It is more than five years since I drove from Scotland to a vast expanse of woodland in mid-Wales with a precious cargo of four pine martens − of varying temperaments! Feeding blueberries to a pine marten in the car park of a service station on the M6 is something I will always remember. This journey was the beginnings of the translocation of a native species doing well in Scotland but heading for extinction in Wales and England. It was the culmination of many years’ research by VWT, a detailed feasibility study, extensive community engagement and the hard work of dedicated scientists, conservationists and local volunteers.
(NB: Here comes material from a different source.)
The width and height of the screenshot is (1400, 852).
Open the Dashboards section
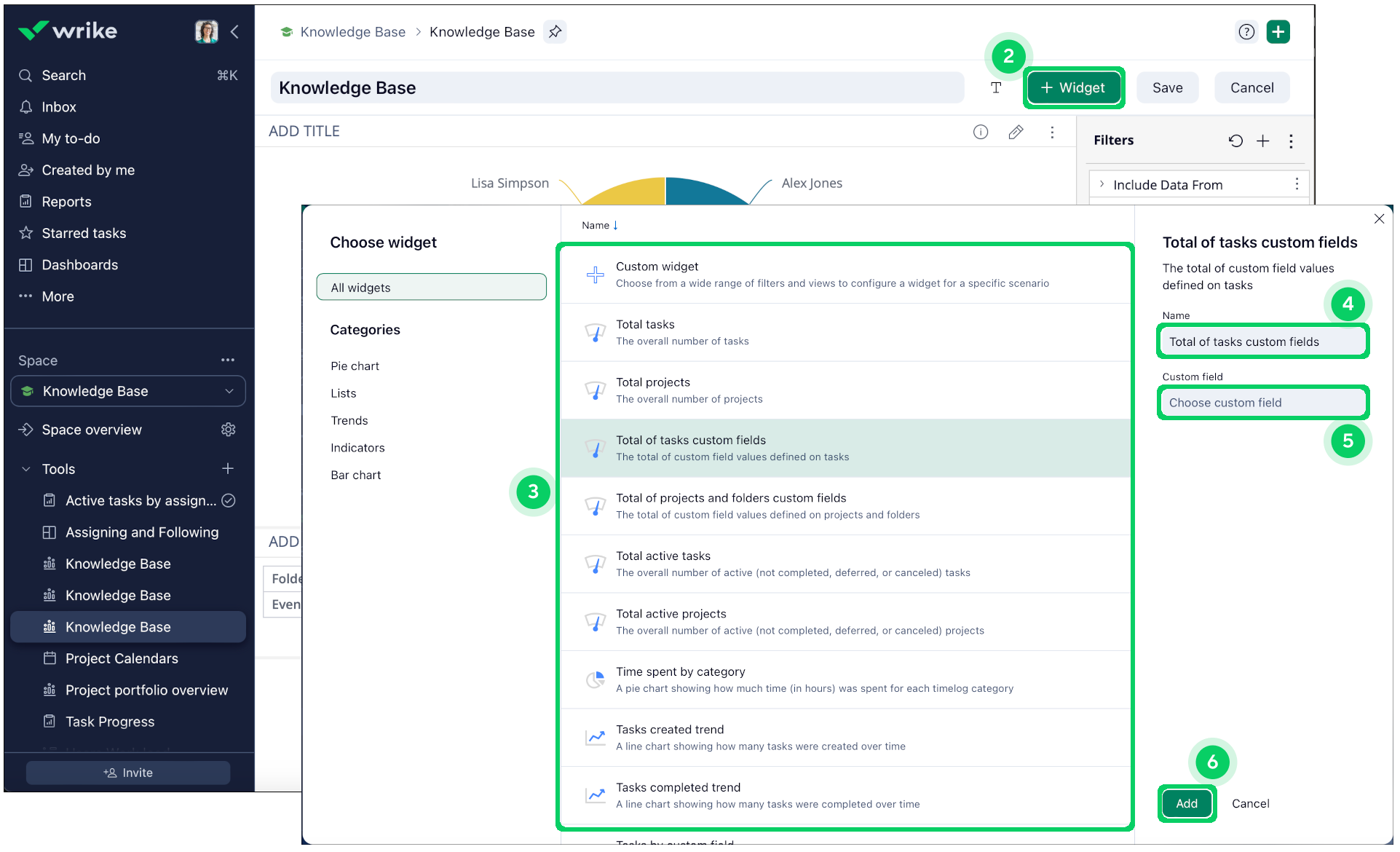click(79, 264)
In 2015, with the support of many organisations including Scottish Natural Heritage (now NatureScot), Forestry and Land Scotland, Chester Zoo, Woodland Trust, People’s Trust for Endangered Species and Natural Resources Wales, VWT began to reinforce a relict Welsh pine marten population heading for extinction. This was the climax of the Pine Marten Recovery project.
Over a three-year period, fifty-one adult martens were brought to mid-Wales. The martens were radio-tracked during the first year, allowing the Trust to record their patterns of movement and territorial behaviour. Once the radio collars were removed, tracking continued using remote cameras and regular scat hunts − helped by an army of enthusiastic local volunteers. Five seasons of kits later and I know that I have been part of a landmark project − the first carnivore recovery programme of its size in Britain.
But, of course, it isn’t over. VWT staff and volunteers continue to check the progress of this new Welsh marten population and although monitoring has been interrupted during periods of lockdown, there was a collective cheer when remote camera footage started to come in with evidence of yet another year of successful breeding in 2020. Such good news for a Welsh marten population once labelled as functionally extinct. This is the time of year when female martens will be giving birth to a new generation; precious marten kits that will help secure the future of the pine marten in southern Britain. Our fingers are crossed for 2021.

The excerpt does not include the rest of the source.